▶ **Task requirements**:
1. In the passage on code and organism perspectives, where might information-industry professionals gain insight on idea perspectives?
2. Continue the passage on code and organism perspectives from its final sentence.

▶ **Document passage**:
[Start of Attachment]

If so, one path to balance may involve making a point of discussing code and organism perspectives together, rather than separately, when this subject is addressed electronically or in print. For example, if you do a story about two folks gesturing inappropriately at one another, it's better to also report on the gesture's dynamic as a replicator . If instead you focus only on the gesture-exchange per se (organism perspective), the code's role in the process may go unnoticed. A similar problem arises when discussing evolution if the focus is on consensus (what people say) rather than observation (how ideas and nature get along). In both cases the preoccupation with organism perspectives drives conflict. A natural place for information-industry professionals to gain insight on idea perspectives pops up, for example, in cross-disciplinary courses on the integrative subject of complex-system informatics.Another problem for those inclined to cross-disciplinary work comes with the question: Are there general rules for setting the balance between a focus on organism perspectives (e.g. "others are the cause") and code perspectives like those discussed above? This balance is further relevant to the study of biological systems (like the praying mantids mentioned above) in which molecular codes play a dominant role. Can the concept of complementarity, now familiar to applied mathematicians from work with simpler systems, inspire some practical strategies for striking a balance between the two? This line of thinking also sets the stage for observing the rich interaction between molecular and memetic replicators (e.g. genes and culture) in social evolution, and thus may be an interesting place to put some of our precious ingenuity to work.
 This observation, for example, comes through well in the writings of Jared Diamond (including the book "Three Chimpanzees"), thanks to his opportunity as a bird researcher to "hang out" with folks in the highlands of New Guinea who were only a generation or two out of that stone age.

[End of Attachment]

▶ **Record excerpts**:

[Start of Attachment]

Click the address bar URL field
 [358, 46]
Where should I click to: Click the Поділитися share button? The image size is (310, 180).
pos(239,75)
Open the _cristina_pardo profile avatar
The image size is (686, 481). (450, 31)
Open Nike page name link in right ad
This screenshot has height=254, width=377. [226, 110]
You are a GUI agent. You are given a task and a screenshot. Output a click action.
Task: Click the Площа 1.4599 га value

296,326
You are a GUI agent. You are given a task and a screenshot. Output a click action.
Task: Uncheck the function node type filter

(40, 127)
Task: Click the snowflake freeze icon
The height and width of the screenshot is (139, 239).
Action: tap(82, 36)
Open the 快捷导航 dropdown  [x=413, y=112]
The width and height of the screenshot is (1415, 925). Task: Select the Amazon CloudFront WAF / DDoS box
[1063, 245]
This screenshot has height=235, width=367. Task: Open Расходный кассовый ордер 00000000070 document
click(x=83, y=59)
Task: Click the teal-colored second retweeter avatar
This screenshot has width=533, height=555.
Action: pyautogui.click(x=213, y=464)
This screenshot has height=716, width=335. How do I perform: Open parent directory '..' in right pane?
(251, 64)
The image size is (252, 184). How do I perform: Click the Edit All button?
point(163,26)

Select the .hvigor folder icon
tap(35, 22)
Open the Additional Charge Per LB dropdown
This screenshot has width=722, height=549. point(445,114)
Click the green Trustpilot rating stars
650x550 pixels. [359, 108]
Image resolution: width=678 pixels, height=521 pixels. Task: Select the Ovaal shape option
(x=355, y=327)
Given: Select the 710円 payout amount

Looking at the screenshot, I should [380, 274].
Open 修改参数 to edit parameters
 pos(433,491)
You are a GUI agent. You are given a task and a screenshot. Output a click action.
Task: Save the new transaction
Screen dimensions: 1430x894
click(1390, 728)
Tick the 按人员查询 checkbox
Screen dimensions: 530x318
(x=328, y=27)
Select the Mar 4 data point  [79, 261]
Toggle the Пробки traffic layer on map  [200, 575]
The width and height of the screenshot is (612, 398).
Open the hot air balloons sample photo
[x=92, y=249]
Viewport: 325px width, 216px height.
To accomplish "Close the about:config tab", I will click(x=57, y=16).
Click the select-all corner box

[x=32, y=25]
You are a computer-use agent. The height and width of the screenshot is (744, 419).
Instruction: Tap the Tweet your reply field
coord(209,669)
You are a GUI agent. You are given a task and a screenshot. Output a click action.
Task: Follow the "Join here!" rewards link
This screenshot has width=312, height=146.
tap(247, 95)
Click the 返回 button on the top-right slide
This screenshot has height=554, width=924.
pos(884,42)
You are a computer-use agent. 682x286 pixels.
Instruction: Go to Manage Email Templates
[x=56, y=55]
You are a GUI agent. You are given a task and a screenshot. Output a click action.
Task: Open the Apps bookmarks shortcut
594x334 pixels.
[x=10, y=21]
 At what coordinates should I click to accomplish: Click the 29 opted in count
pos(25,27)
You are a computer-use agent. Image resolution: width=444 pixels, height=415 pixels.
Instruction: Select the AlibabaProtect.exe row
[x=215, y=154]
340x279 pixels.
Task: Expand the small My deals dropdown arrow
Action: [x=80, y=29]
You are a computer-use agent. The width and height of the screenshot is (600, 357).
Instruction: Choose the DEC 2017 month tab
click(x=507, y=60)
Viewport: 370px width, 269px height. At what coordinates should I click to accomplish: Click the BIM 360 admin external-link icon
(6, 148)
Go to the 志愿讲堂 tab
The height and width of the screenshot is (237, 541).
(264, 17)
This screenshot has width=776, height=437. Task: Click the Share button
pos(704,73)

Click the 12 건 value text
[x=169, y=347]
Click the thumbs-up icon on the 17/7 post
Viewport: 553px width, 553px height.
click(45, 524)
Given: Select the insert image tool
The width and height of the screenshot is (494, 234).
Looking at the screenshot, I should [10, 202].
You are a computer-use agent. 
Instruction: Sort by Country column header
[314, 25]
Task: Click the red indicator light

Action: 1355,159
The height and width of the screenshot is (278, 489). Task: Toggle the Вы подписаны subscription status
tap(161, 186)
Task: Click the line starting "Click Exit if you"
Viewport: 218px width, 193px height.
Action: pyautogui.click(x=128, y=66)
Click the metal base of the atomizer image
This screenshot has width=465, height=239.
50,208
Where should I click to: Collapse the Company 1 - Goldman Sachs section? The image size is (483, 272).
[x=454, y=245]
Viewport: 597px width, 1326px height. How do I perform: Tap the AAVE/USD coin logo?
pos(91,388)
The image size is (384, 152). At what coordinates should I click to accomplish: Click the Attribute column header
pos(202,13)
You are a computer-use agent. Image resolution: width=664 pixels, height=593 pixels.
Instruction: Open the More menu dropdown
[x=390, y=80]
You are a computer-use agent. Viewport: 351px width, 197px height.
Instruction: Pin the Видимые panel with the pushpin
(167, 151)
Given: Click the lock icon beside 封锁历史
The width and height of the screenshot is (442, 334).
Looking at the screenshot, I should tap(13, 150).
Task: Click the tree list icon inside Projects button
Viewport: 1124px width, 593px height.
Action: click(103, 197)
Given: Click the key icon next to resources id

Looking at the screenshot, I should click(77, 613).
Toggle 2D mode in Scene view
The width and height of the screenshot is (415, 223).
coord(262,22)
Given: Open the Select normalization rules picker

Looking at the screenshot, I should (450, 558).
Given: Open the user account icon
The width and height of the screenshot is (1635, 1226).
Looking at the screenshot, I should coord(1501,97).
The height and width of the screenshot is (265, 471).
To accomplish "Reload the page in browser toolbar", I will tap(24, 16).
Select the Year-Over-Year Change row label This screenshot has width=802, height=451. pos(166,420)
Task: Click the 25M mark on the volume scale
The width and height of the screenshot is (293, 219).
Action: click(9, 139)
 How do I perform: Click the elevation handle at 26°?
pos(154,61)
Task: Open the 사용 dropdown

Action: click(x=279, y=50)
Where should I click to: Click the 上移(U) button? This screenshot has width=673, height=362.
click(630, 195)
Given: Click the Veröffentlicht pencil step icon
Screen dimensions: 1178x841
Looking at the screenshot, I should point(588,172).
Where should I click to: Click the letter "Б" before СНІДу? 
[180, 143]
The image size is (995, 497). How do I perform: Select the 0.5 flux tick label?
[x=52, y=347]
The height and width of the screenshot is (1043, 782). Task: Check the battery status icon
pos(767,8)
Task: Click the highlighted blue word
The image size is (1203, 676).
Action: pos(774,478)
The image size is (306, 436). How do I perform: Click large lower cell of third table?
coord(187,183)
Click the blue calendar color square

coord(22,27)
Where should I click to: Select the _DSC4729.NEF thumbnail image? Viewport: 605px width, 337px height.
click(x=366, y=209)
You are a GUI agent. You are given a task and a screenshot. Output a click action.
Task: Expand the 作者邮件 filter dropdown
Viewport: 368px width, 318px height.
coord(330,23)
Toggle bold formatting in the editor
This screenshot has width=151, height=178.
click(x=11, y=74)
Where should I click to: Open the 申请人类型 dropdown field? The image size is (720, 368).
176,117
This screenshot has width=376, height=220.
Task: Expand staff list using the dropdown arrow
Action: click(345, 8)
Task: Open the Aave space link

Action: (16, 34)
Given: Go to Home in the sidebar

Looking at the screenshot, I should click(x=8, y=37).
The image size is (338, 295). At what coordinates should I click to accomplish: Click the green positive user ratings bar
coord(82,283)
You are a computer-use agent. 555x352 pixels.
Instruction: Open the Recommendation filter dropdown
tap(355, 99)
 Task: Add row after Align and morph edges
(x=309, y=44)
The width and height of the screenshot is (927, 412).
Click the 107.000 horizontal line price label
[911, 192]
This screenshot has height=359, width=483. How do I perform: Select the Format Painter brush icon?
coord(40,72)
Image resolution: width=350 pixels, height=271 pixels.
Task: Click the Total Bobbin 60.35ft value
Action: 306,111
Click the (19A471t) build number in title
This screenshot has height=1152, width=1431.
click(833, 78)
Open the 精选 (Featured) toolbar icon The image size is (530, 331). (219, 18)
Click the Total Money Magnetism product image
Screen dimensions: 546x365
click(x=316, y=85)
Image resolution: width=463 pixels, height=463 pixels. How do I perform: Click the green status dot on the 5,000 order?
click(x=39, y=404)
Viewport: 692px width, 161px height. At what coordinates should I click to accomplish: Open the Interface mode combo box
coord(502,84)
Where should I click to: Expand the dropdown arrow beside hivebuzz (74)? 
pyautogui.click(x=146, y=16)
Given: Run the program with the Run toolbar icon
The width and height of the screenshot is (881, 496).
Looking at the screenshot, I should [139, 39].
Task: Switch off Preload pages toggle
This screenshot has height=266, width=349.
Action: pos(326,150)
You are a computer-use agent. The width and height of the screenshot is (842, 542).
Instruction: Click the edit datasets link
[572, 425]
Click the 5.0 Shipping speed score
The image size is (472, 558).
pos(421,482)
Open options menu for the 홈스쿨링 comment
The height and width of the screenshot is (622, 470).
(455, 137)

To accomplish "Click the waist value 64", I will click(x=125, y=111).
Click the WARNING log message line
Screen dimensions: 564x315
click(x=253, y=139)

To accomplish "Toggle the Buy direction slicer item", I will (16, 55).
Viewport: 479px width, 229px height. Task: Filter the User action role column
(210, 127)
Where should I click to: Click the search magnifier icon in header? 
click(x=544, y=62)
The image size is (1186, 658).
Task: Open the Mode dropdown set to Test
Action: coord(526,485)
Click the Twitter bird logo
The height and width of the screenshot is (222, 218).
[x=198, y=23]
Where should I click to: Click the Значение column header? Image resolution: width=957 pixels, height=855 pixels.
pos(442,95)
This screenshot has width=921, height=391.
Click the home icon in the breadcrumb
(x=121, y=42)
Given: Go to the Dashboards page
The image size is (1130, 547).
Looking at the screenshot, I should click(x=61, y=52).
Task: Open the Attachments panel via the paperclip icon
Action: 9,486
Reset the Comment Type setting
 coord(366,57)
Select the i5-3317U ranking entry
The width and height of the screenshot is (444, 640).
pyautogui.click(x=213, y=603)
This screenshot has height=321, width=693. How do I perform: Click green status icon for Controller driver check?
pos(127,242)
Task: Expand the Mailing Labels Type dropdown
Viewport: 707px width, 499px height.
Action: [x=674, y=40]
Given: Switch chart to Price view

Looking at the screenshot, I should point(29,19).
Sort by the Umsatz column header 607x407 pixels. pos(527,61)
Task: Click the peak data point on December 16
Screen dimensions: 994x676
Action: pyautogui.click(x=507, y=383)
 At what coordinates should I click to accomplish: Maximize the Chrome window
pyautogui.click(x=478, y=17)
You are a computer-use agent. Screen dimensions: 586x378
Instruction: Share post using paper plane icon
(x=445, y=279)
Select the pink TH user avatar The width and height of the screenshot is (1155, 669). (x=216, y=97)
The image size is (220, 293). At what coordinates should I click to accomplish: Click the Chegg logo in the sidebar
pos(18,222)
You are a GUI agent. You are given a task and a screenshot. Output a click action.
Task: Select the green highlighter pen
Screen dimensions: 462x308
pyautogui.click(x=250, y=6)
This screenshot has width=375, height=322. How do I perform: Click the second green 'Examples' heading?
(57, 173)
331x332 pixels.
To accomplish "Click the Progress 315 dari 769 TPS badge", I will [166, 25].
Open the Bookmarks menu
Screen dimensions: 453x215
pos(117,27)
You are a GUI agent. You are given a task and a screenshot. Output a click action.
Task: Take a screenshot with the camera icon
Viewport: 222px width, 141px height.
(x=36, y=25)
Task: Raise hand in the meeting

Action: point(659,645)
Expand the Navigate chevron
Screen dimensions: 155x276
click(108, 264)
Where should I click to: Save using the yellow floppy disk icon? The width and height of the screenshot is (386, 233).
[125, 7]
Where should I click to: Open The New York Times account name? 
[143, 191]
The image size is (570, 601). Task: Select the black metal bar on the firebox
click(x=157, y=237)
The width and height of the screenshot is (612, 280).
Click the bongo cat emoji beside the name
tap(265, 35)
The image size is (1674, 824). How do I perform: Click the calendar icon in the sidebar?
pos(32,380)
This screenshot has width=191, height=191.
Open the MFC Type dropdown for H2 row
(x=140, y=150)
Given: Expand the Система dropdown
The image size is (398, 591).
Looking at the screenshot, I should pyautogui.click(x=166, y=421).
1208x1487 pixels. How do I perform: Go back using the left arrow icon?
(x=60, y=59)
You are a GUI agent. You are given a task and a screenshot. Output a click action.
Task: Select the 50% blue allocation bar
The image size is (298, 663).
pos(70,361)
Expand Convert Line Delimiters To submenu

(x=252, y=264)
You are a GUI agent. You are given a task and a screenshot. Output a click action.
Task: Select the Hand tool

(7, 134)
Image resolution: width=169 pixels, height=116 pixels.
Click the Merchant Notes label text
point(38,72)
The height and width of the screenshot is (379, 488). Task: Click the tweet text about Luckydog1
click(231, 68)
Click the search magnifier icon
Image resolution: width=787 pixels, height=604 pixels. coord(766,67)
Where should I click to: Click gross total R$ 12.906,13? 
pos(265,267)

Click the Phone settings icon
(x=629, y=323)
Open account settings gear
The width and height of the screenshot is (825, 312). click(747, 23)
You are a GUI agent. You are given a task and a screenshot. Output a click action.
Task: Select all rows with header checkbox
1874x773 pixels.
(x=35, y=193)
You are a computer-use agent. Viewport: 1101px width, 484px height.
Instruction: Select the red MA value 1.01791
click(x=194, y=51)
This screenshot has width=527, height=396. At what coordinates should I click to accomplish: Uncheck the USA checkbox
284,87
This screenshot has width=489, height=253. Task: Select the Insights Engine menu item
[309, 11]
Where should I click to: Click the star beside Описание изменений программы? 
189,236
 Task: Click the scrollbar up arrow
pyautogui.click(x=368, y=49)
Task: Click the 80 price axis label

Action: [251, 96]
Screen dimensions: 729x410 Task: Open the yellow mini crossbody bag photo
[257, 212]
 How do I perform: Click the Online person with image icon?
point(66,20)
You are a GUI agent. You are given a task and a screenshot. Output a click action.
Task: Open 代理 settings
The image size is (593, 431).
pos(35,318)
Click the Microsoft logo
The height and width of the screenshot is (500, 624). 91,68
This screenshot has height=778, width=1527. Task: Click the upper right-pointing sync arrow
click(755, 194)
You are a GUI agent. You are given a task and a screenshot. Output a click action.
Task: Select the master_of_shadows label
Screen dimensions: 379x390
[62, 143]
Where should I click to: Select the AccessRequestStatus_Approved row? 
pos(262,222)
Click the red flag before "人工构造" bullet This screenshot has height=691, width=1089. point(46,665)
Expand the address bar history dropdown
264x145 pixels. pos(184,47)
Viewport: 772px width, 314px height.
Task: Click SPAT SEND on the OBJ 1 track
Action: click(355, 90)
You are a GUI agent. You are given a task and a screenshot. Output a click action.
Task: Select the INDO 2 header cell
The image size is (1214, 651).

[End of Attachment]

▶ **Exercise results**:
1. In cross-disciplinary courses on the integrative subject of complex-system informatics.

2.
 Lest we throw out the good with the bad, we should note that Konrad Lorenz in "On Aggression" traces the roots of intra-species aggression all the way back to coral fish, pointing out that behavioral redirection (imitative replication) of this aggression also appears to underlie: (i) the militant enthusiasm that gets put to good use by us in competitive sports, as well as (ii) greeting behaviors that underpin the long-term pair-bond in birds and possibly humans.
 Correlation-based complexity has roots in the statistical inference work of J. W. Gibbs, Claude Shannon, and E. T. Jaynes, which put the 2nd law connection between free energy and inter-system correlations onto solid ground, as well as in the general systems theory of Ludwig von Bertallanfy. The latter as early as the 1950's was already having a profound effect on family services, as well as on engineering. Recent developments which share these roots include the cross-disciplinary work of Yaneer Bar-Yam's New England Complex Systems Institute, and Eric Chaisson's cosmic evolution synthesis. The latter, for example, explores observational insights into evolving structures associated with the flow of available work, ranging from a universe of elementary particles through the development of bio and cultural organization.
 Like the shift to less earth-centric perspectives on astrophysics, this is likely a natural step in the shedding of our anthropocentricity, provided that we have the free energy to pull it off.